● **PROBLEM DESCRIPTION**: Exactly the lines from the line with "Viewport: 1080px width, 514px" through the final line of the records below, both ends included, are to be set down. Do not include pictures.
═════ INFORMATION GIVEN ═════
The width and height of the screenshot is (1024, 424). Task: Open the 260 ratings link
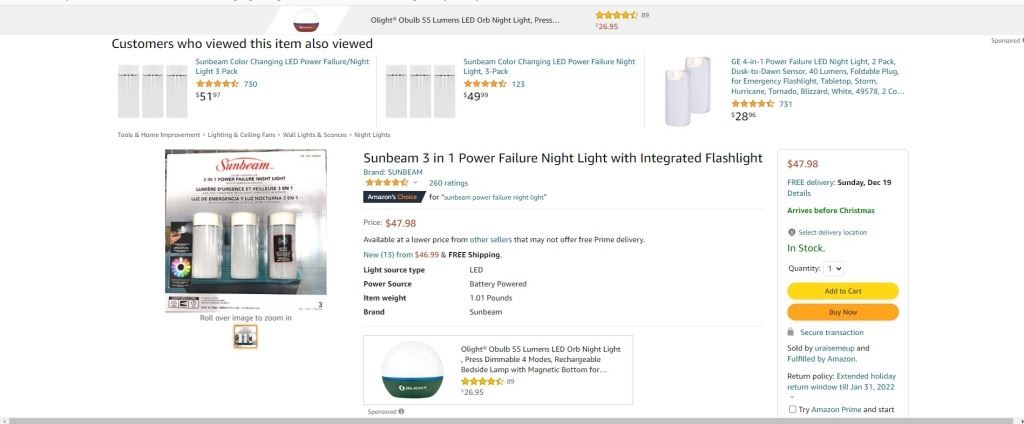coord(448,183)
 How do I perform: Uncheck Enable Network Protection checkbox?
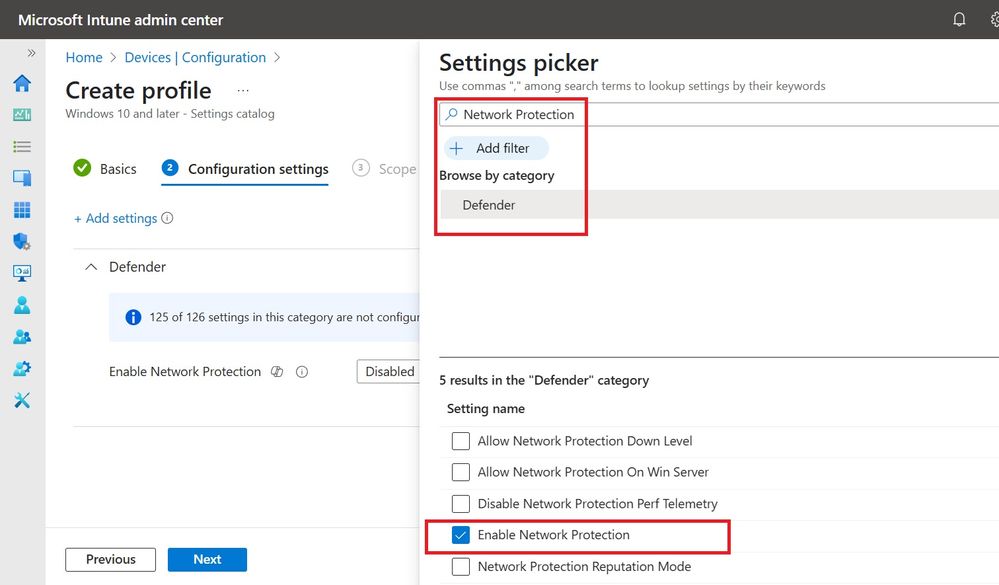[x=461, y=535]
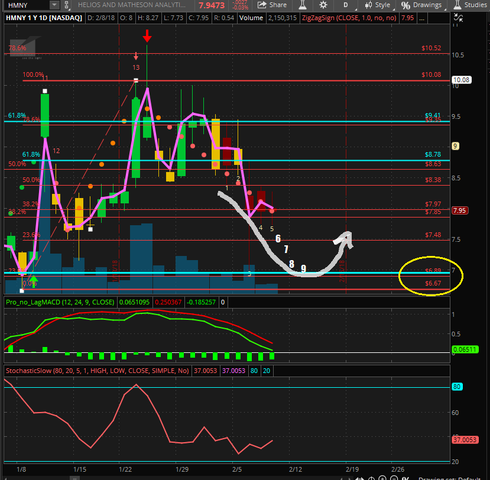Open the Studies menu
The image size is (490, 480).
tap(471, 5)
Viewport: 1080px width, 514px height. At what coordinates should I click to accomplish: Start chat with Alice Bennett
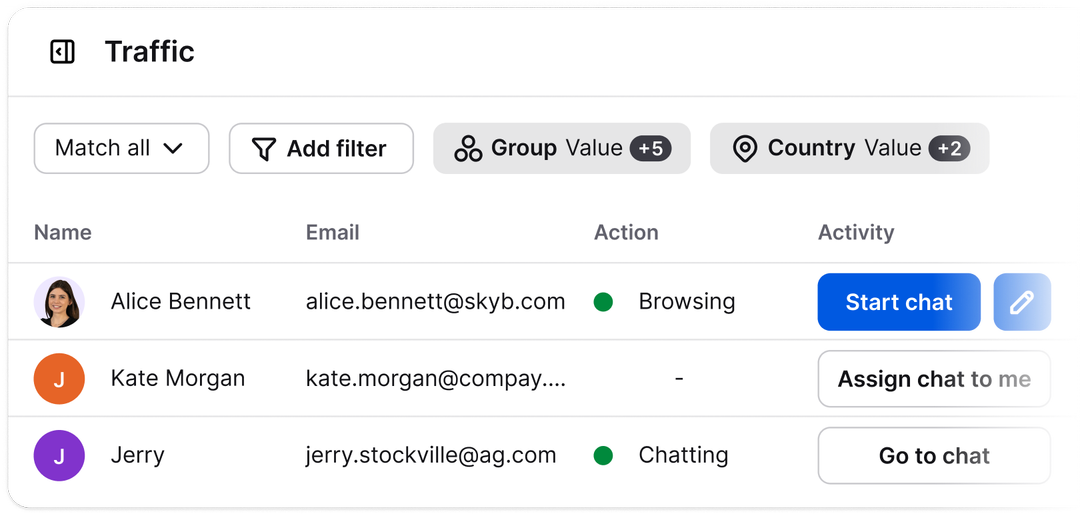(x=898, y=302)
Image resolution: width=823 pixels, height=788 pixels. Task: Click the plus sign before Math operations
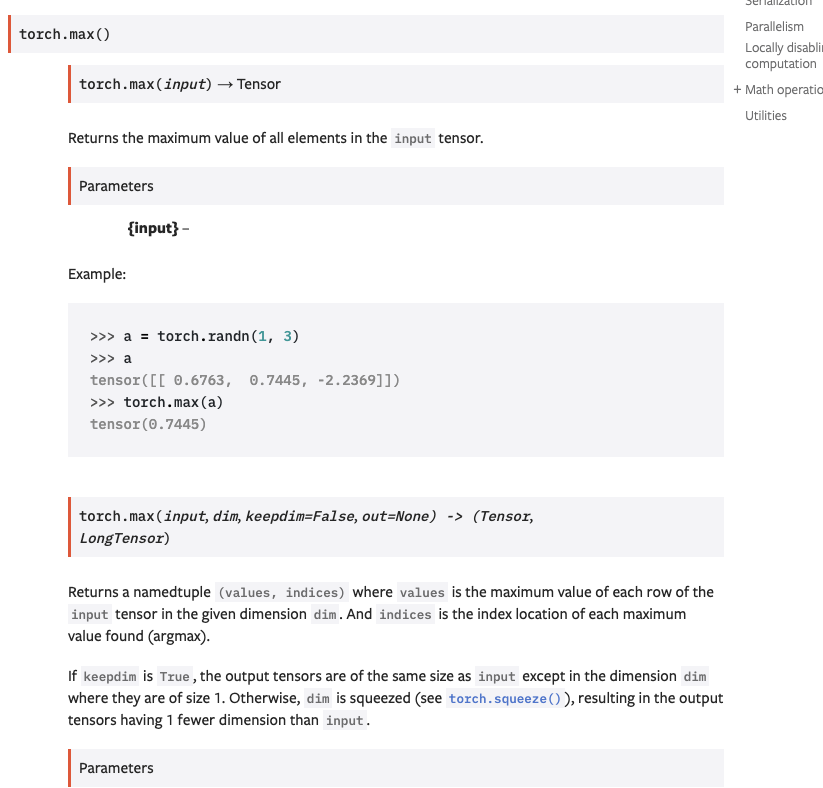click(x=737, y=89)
═════
● **RESULT OF THIS EXERCISE**:
Viewport: 1080px width, 514px height. At what coordinates should I click to accomplish: Start chat with Alice Bennett
(x=898, y=302)
Image resolution: width=823 pixels, height=788 pixels. Task: Click the plus sign before Math operations
click(x=737, y=89)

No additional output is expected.